Agli atti del procedimento sulla trattativa sono finite le intercettazioni ambientali che, nella lettura dei pubblici ministeri, dimostrano come gli investigatori d'eccellenza dell'Arma riuscirono a registrare la viva voce di Santapaola, il principale ricercato della Sicilia orientale. Parlava nell'ufficio del cugino di un capomafia locale, a pochi chilometri da Barcellona Pozzo di Gotto.

Gli interlocutori lo chiamavano «zio Filippo», ma dal tenore delle conversazioni - sostengono oggi gli inquirenti - era chiaro che si trattava di Santapaola. «So che hanno fatto un blitz a Milano per droga... - diceva -. E lì ci hanno messo Totò Riina, a me, Madonia, tutti lì, tutti catanesi, perciò alcuni sbirri pensano una cosa, altri ne pensano un'altra...». In un colloquio intercettato lo stesso giorno, uno degli interlocutori dice all'altro: «Se non svieni e non lo dici a nessuno, io ti dico chi era quella persona che c'era qua dentro poco fa. Era Nitto Santapaola...».
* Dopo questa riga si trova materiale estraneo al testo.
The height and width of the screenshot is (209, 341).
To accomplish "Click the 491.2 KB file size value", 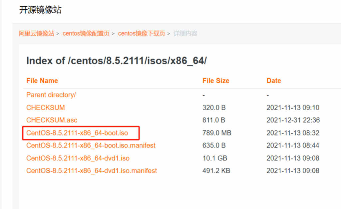I will click(216, 171).
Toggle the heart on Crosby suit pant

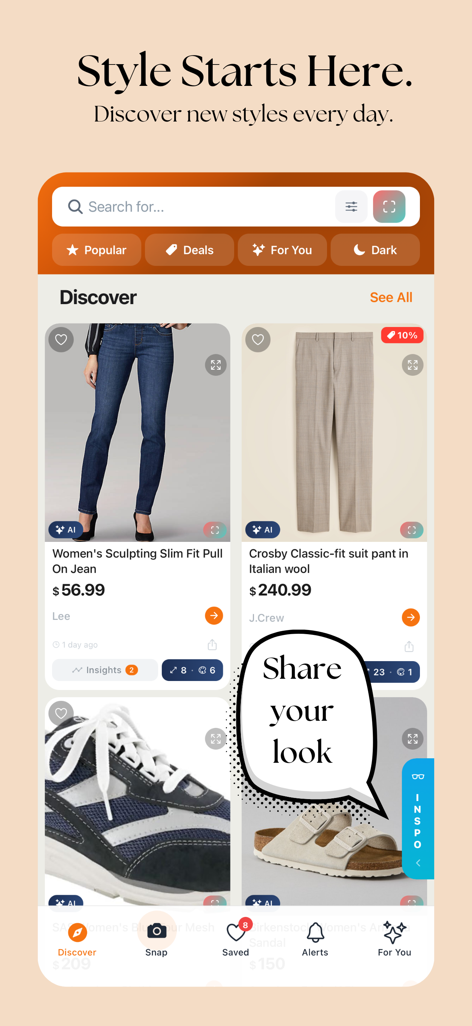[x=258, y=340]
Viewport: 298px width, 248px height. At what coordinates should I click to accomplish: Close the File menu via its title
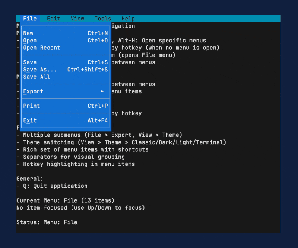[x=30, y=19]
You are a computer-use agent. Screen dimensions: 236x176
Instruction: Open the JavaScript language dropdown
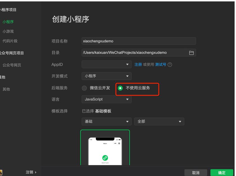[x=107, y=99]
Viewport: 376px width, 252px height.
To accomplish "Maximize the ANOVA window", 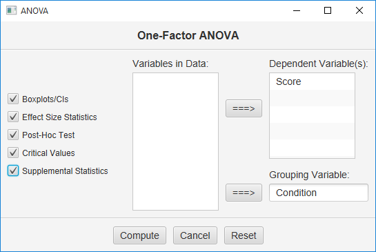I will point(328,10).
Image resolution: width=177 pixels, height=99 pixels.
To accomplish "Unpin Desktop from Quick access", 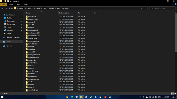I will tap(22, 18).
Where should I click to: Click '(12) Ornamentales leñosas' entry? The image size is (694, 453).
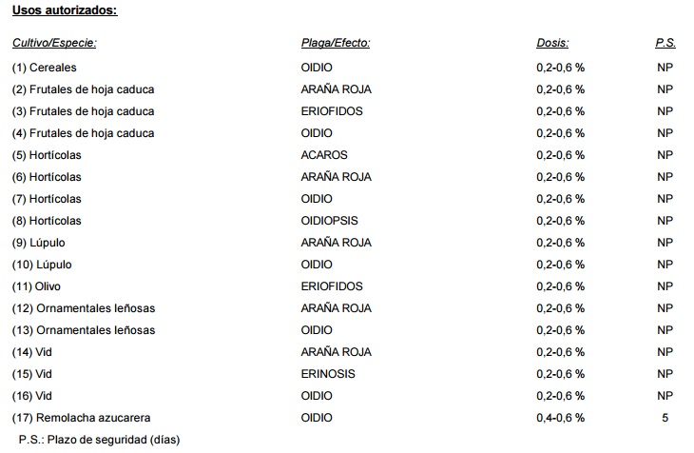pyautogui.click(x=84, y=308)
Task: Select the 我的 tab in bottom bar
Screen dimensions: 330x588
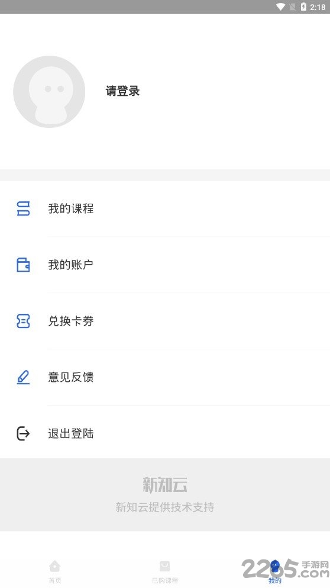Action: (x=275, y=571)
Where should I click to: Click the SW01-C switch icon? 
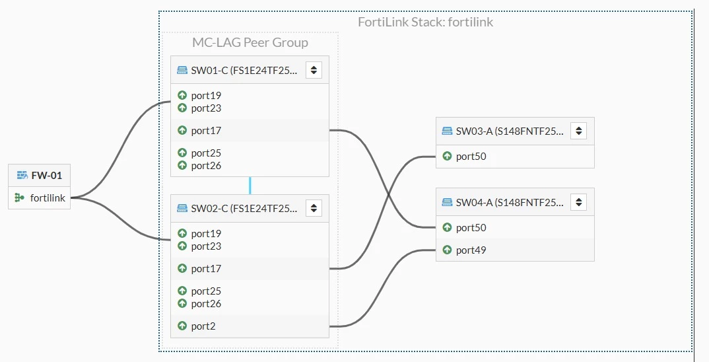point(182,70)
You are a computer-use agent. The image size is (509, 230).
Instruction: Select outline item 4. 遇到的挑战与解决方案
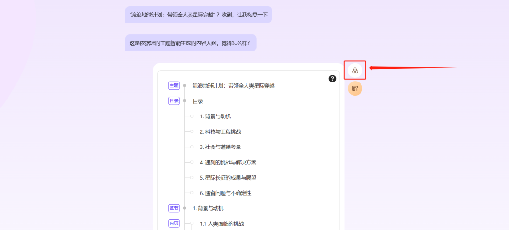tap(229, 163)
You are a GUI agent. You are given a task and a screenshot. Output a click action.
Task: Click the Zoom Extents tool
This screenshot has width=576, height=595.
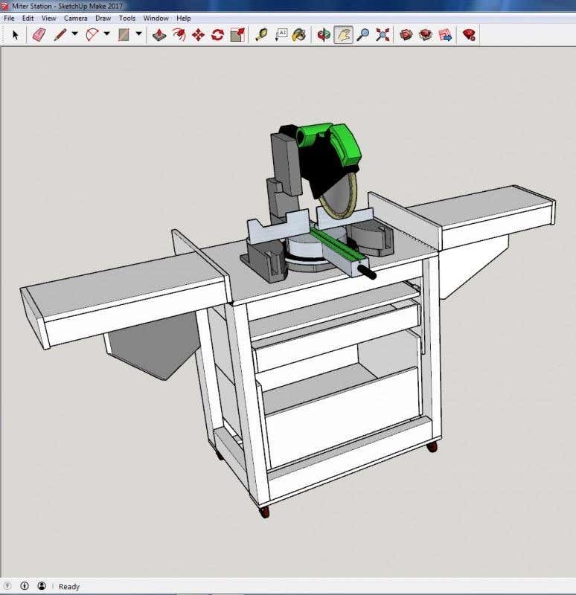tap(383, 34)
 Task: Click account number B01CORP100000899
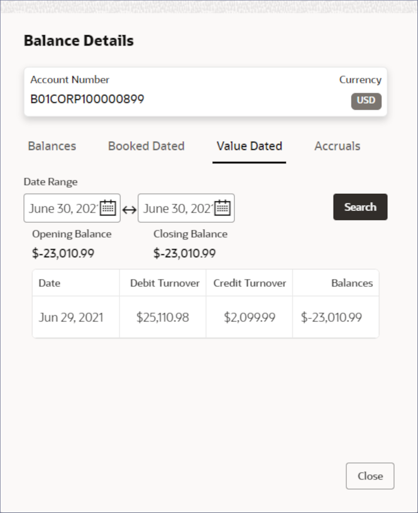(x=87, y=99)
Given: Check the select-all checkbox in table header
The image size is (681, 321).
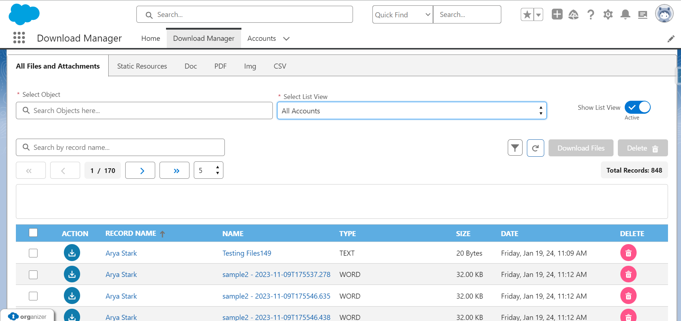Looking at the screenshot, I should 33,233.
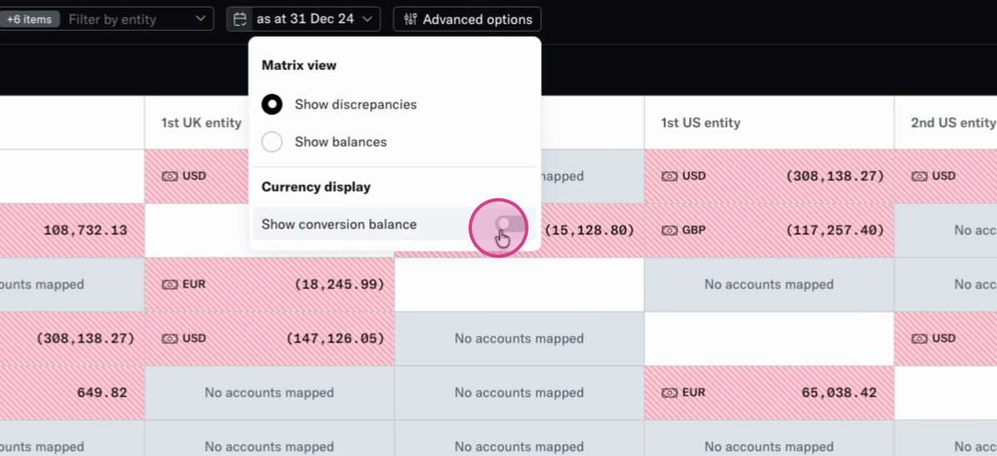Click currency icon under 1st UK entity header

tap(169, 177)
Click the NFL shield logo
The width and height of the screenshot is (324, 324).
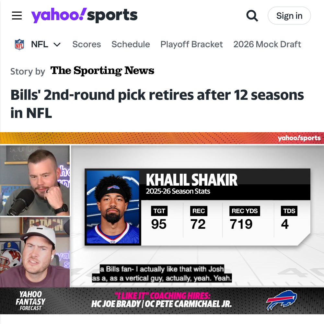(19, 44)
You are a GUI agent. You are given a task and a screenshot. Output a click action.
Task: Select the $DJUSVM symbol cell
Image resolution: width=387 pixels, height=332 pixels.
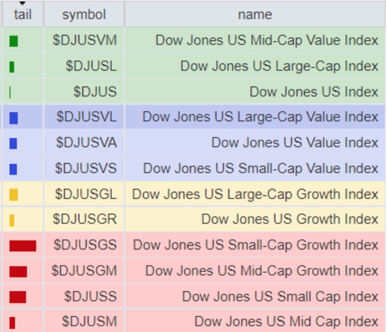[x=85, y=41]
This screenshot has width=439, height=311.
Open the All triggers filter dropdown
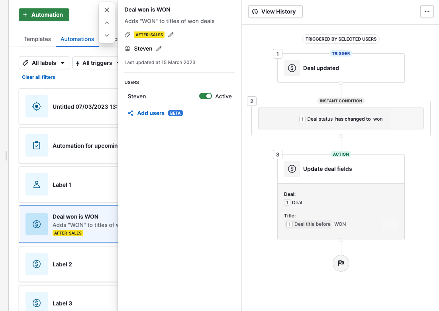tap(96, 63)
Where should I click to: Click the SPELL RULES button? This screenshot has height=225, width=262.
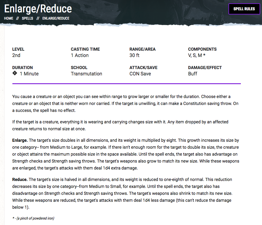click(244, 9)
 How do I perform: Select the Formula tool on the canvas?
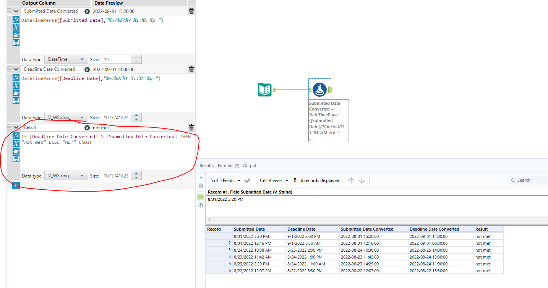pos(319,89)
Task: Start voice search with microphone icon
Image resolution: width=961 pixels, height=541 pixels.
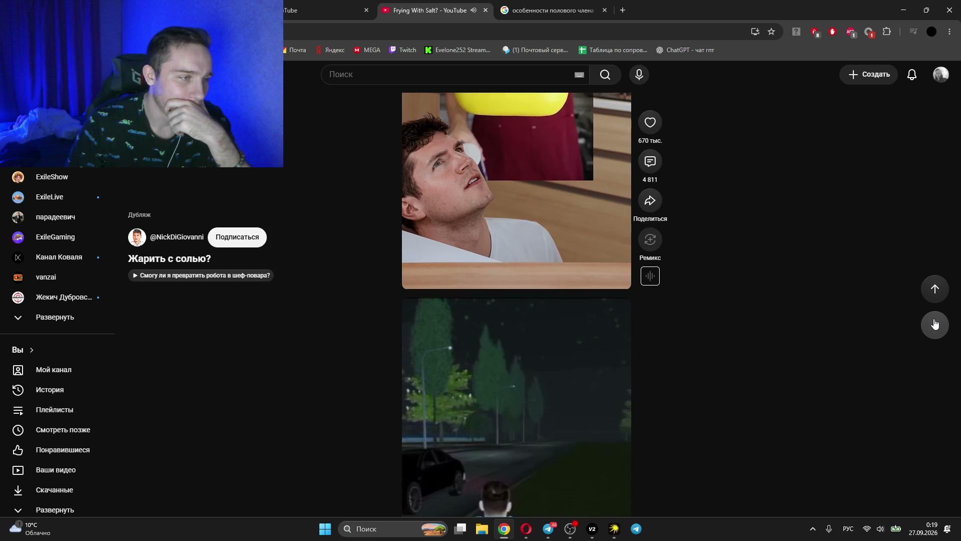Action: coord(639,75)
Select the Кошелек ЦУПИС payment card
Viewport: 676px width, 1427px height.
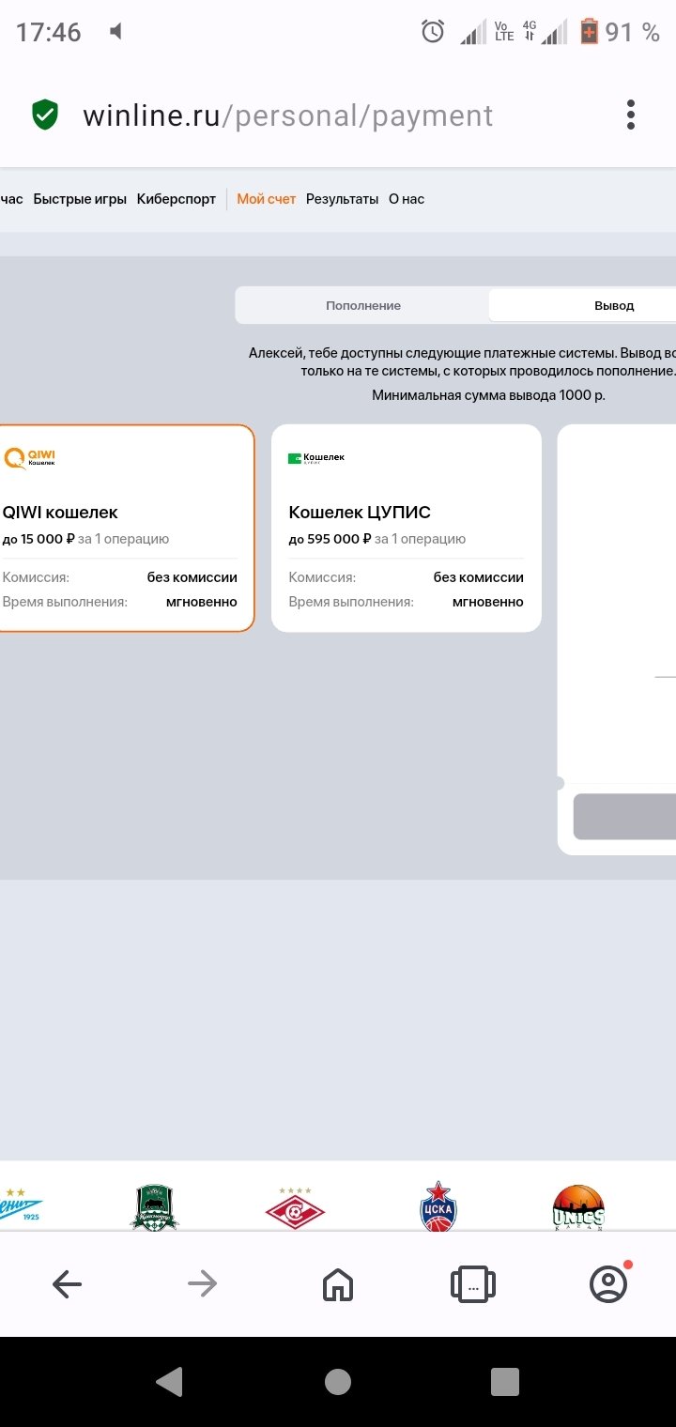click(406, 528)
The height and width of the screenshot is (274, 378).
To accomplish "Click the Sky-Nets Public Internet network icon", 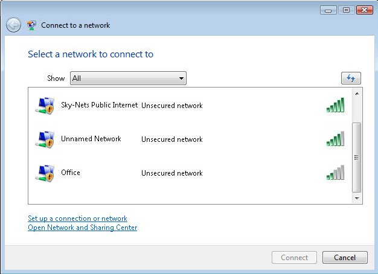I will (45, 106).
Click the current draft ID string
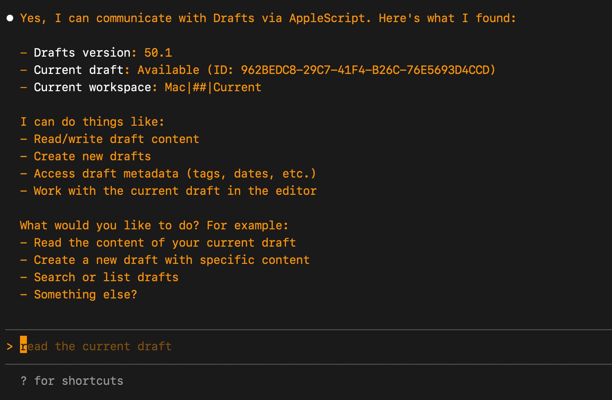The height and width of the screenshot is (400, 612). click(367, 70)
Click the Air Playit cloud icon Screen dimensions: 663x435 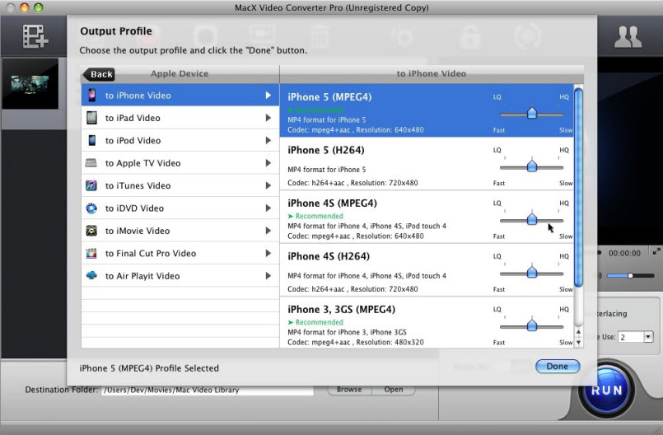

Nonostante questi indizi e le registrazioni avvenute nell'arco di diversi giorni nell'aprile 1993, non solo i carabinieri non organizzarono alcun blitz per provare a catturare il boss, ma furono protagonisti di una sparatoria in cui fu coinvolto un ignaro passante, scambiato per un altro ricercato. Episodio che all'epoca fu giustificato con un disguido, mentre adesso nella ricostruzione dell'accusa viene considerato un messaggio lanciato a Santapaola per proteggerne la clandestinità.

A protezione della trattativa. Secondo un copione che si sarebbe ripetuto due anni più tardi con Bernardo Provenzano. All'udienza di ieri davanti al giudice, il pubblico ministero Nino Di Matteo ha esplicitato l'accusa del trattamento di favore riservato al padrino corleonese nell'ottobre del '95 (per quella mancata cattura è in corso un altro processo contro Mori e il colonnello Obinu): «Non si trattò di un episodio isolato, ma della volontà di adempiere a un patto, un accordo che è parte della trattativa scaturita dal ricatto mafioso. Provenzano venne lasciato in latitanza perché una parte delle istituzioni riteneva utile che prevalesse la fazione interna a Cosa nostra da lui guidata. Perciò conveniva che Provenzano rimanesse in libertà».